BEGIN STUDY MATERIAL

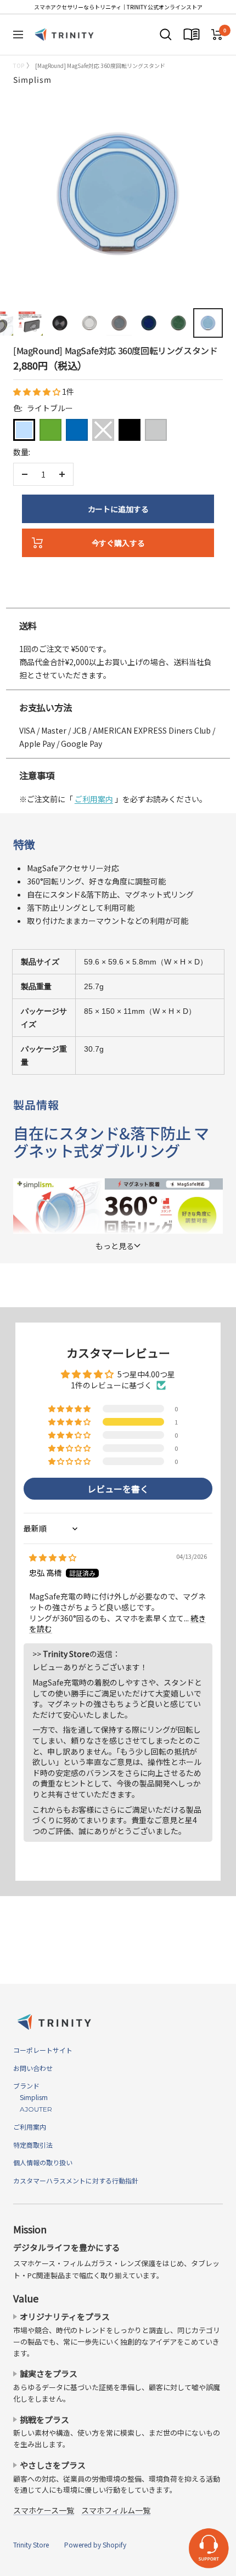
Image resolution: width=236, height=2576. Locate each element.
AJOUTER (32, 2109)
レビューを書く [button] (118, 1488)
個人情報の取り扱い (42, 2162)
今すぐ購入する (118, 542)
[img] (52, 1557)
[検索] (166, 35)
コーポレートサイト (42, 2050)
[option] (118, 597)
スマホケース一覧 (43, 2510)
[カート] (217, 34)
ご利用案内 (94, 798)
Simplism (32, 79)
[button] (37, 391)
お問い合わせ (33, 2068)
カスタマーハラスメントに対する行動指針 (75, 2180)
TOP (18, 65)
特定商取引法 (33, 2144)
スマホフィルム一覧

END STUDY MATERIAL

Reproduce exactly the final stretch of the listing, starting at the line that contains "ご利用案内 (94, 798)" and ending with the last line.

ご利用案内 (94, 798)
Simplism (32, 79)
[button] (37, 391)
お問い合わせ (33, 2068)
カスタマーハラスメントに対する行動指針 (75, 2180)
TOP (18, 65)
特定商取引法 (33, 2144)
スマホフィルム一覧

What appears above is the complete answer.